With photographic lenses the presence of such features may not be indicated as obviously as by having a physical switch, for example lens coatings or internal mechanisms. Often features will be denoted by prefixes or suffixes in the lens nomenclature – those letters and numbers that make up the often unwieldy and confusing lens names.
This can make lenses seem like an obscure and intimidating area of the market, but they're really not! Here we’ll take an in-depth look at lens technology and the terms that are commonly used to indicate its inclusion. We haven't got every single lens manufacturer here, but have tried to cover the most common.
Wide-angle lenses are generally accepted to be optics with a focal length of less than approximately 40mm, and today they cover everything down to 10mm for APS-C camera models and around 12mm for full-frame sensors. These are the optics of choice for professional landscape and travel photographers, but they find a use in a wide range of shooting scenarios, from environmental portraiture to sports.
In some respects it is in this range of optics that naming conventions have the most potential to confuse buyers. This is because, as digital photography developed, there was a division between lenses that were needed for wide-angle photography on digital models, and those that were capable of being brought over from film systems.
Due to the smaller sensor area of early digital cameras and the APS-C models available today, the multiplication factor applied to the focal length of mounted lenses means that wider than usual settings are needed to produce truly wide-angle perspectives. The optical designs required to enable this to happen, however, mean that standard full-frame compatible lenses would be prohibitively large, heavy and expensive to manufacture. The solution has been to produce lines of digital-only lenses, with smaller image circles to cover the smaller sensor formats. This enables reduced focal lengths without enormous element diameters.

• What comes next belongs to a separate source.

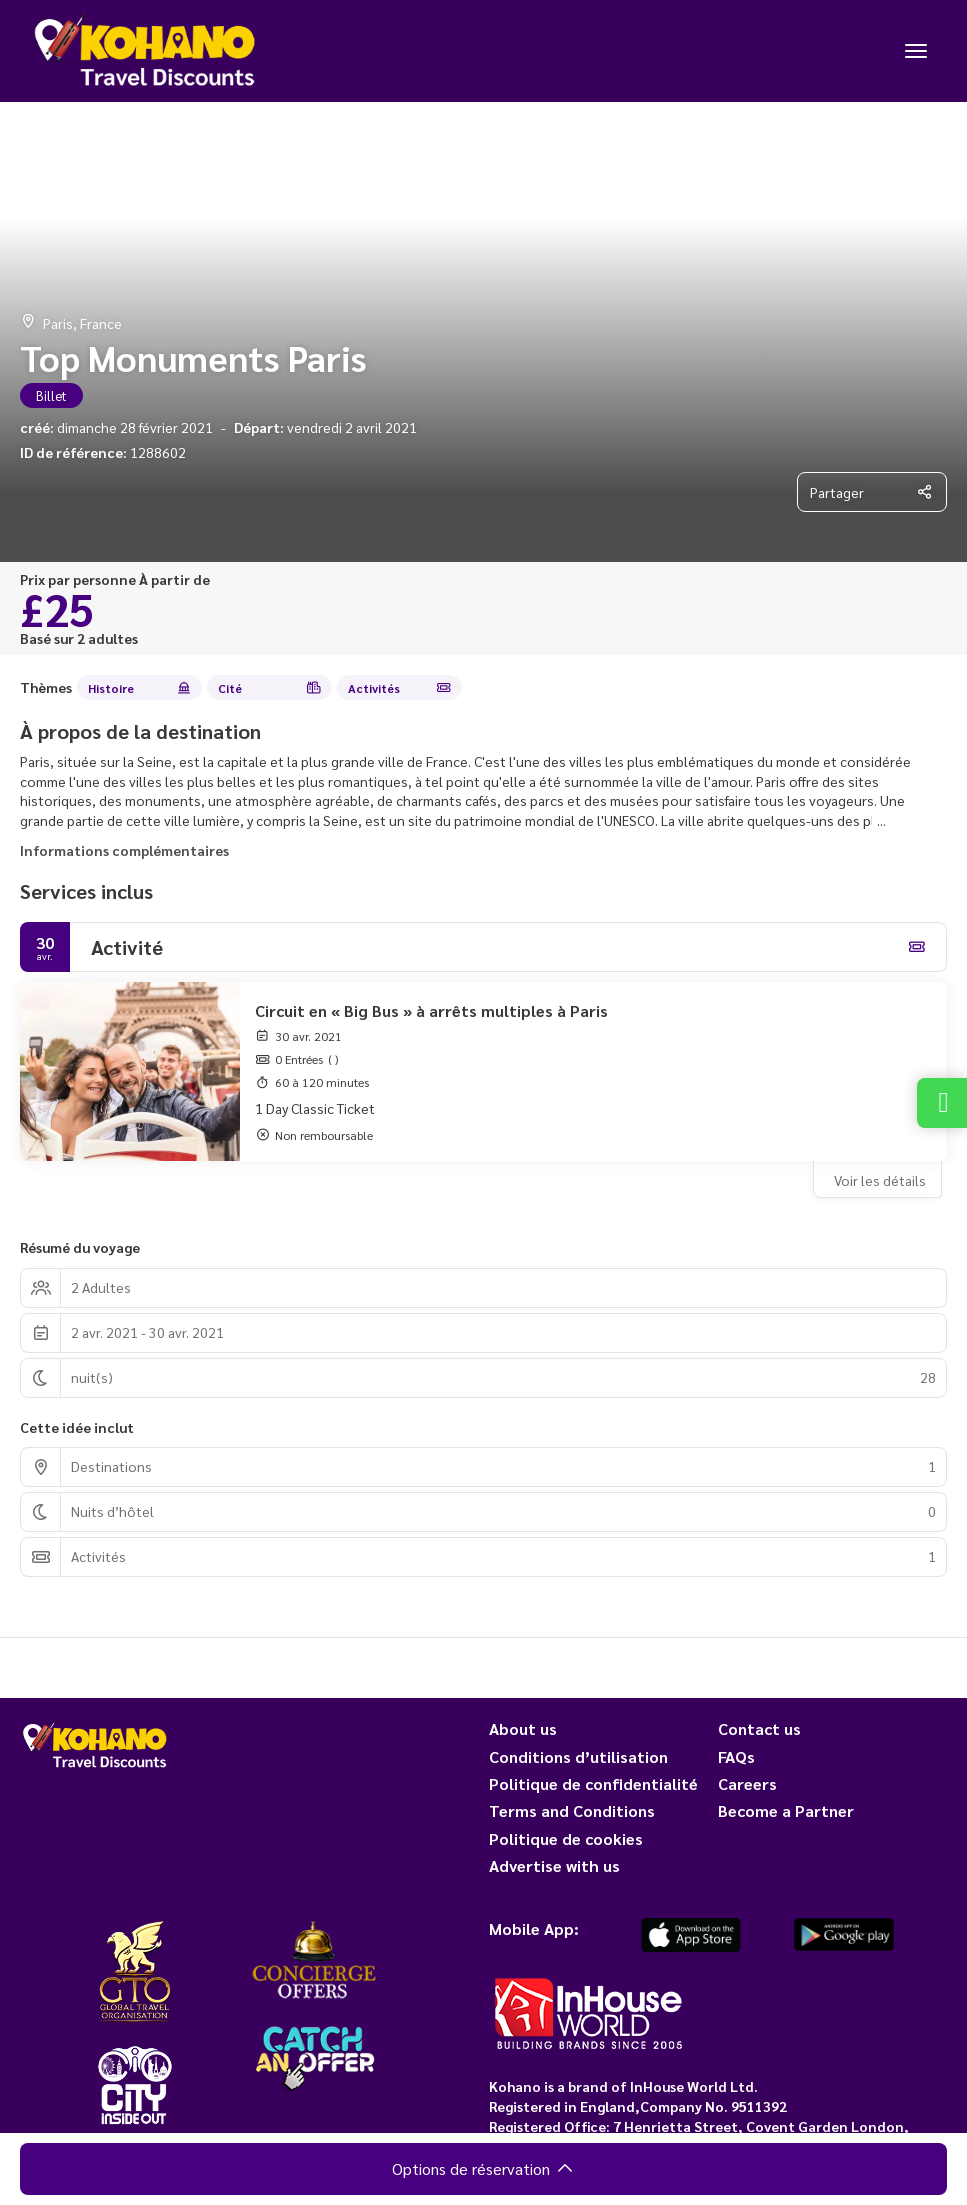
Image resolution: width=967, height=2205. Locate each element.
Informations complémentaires (124, 850)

It is important to recognize which lenses are available for use on both crop-frame and 24x36mm format sensors. While there are now telephoto lenses with smaller image circles, this is usually for weight and portability benefits in mirrorless camera systems.
Other key features of wide-angle lenses are those that address the optical challenges of wide perspectives. These include chemical coatings and glass element designs to reduce edge fringing and geometric distortions, among other things. Designations to look out for are ASPH, which indicates the use of aspherical elements for reduced distortion, and ED or ULD, which denotes special low-dispersion glass. These lens elements are designed to more effectively focus light of different colours at the same point, thereby reducing chromatic aberration.
Just as ultra-wide lenses are required for stretched perspectives, frame-filling shots of far-off subjects cannot be achieved without the use of telephoto optics. Whether you select a long telephoto prime lens, such as a 500mm f/4, or a telephoto zoom, like a 70-300mm f/4-5.6, these models enable the photographer to refine their composition precisely, cropping out unwanted environmental detail.
These lenses are usually the choice of wildlife and sports photographers – most notably models with focal lengths of above 300mm. For this reason the features incorporated into telephotos are usually geared towards allowing rapid work – quickly achieving focus and enabling near-instantaneous recomposition.
Due to the higher magnification, camera shake is also a far greater probability when using telephoto optics, so professional models almost always make use of image stabilization technology. This makes handheld shooting in lower ambient lighting a possibility, by varying the position of specialized lens elements to counteract camera shift. The effectiveness of this system varies from lens to lens, although most contemporary stabilizers enable up to three stops of shake reduction as a minimum.
On more advanced lenses you will find additional speed-beneficial features, such as supersonic wave autofocus motors, internal and rear-focusing mechanisms, and the ability to apply manual focus adjustments at any time, even if AF is active. While these may not be worth the extra investment if you rarely shoot in extremely fast-moving scenarios, for working pros and advanced enthusiasts they can mean the difference between grabbing a shot and missing a winning opportunity.